AUT's Sentience Lab, led by Dr Stefan Marks, is transforming data into a new, fully immersive and interactive 3D space that can be used for multi-sensory visualisation, education, modelling, animation, rapid prototyping and much more.
The lab combines modern technologies such as motion capture, virtual reality, head-mounted displays, electronics and wireless video transmission and a custom software framework that integrates all those components into one incredible solution.
Similar to Star Trek's Holodeck, Sentience Lab allows one or more users to simply "walk" through, experience, and interact with life-sized three-dimensional worlds, whether those are designed to look like reality or represent abstract information such as complex datasets.
Sentience Lab has a growing repository of applications, such as a real-time visualisation of artificial spiking neural networks, a visualisation of New Zealand earthquake data, anatomical models for medical education, a 3D sketching tool, a visualisation of global CO2 emissions and more.
How to map cities in 3D ... using drones
Could drones be used to create three-dimensional maps?
3D maps, generated using aerial imaging and computer graphics, are today a common way to visualise cities and landscapes. But their creation is still costly.
However, PhD student Hsiang-Jen Chien has found a way to create inexpensive updates of maps, with specially designed computer vision software. Video data captured at 30 frames a second by a camera on a drone can be analysed then built into the 3D model.
The results so far have been highly accurate, opening up the potential to drone-map streets, housing developments, changing cities and coastal erosion.
Solving the driverless car fear-factor
The death of a driver using the autopilot feature of Tesla's Model S may have cast doubt on the safety of driverless cars, but they're still widely expected to become commonplace in the future.
They still can't sense challenging surroundings with high accuracy.
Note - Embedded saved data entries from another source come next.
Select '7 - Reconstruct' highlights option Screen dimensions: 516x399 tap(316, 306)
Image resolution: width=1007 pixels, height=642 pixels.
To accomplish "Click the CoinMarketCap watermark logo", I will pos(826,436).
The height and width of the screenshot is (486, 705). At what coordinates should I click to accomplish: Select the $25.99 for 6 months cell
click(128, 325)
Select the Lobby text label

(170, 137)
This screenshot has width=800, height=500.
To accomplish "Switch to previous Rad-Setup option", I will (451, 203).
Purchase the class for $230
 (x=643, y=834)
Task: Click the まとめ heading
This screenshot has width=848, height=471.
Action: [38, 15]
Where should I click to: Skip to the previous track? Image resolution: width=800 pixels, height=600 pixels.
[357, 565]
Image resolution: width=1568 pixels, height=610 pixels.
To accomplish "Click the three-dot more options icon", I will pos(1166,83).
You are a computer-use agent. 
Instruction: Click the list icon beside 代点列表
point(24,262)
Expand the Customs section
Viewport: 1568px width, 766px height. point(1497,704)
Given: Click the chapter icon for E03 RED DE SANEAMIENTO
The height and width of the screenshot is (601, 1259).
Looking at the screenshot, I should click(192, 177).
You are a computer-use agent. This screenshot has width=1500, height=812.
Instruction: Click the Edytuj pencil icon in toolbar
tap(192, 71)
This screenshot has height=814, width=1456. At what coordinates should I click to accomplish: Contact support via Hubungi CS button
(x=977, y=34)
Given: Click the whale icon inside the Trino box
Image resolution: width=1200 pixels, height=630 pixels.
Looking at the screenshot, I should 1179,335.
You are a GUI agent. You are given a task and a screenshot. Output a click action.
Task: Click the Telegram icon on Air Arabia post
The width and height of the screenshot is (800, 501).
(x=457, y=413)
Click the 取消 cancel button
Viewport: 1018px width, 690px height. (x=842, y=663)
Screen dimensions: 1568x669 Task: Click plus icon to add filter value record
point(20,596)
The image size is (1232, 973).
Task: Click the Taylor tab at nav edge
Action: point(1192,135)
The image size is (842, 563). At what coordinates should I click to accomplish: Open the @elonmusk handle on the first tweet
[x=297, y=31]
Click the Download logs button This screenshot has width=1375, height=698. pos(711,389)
But by enhancing the car's stereo vision with cameras that compare different views to determine its position and identify anything that might cause a collision, the technology will be able to deal with more challenging situations.
AUT engineering professor Reinhard Klette is working with researchers and firms around the world and next year will trial a test vehicle with fully equipped sensors at Northland's Transport Testbed.
Can computers think the way we do?
In the exploding world of big data, we're in increasing need of smart, powerful technologies that can process it all. And when it comes to intelligence, there's no greater supercomputer than our own brains, which excel at continuous learning and recognising patterns.
Designing computers to think the way we do has been a big focus of AUT's Knowledge Education and Research Institute (KEDRI), which has developed a ground-breaking technology called NeuCube.
Specialising in machine learning, pattern recognition and predictive modelling, NeuCube is the world's first evolving spatio-temporal data machine that works with brain-like principles.
Its goal is to learn useful patterns and trajectories to perform tasks as varied as controlling robots and neuroprosthetics and predicting earthquakes.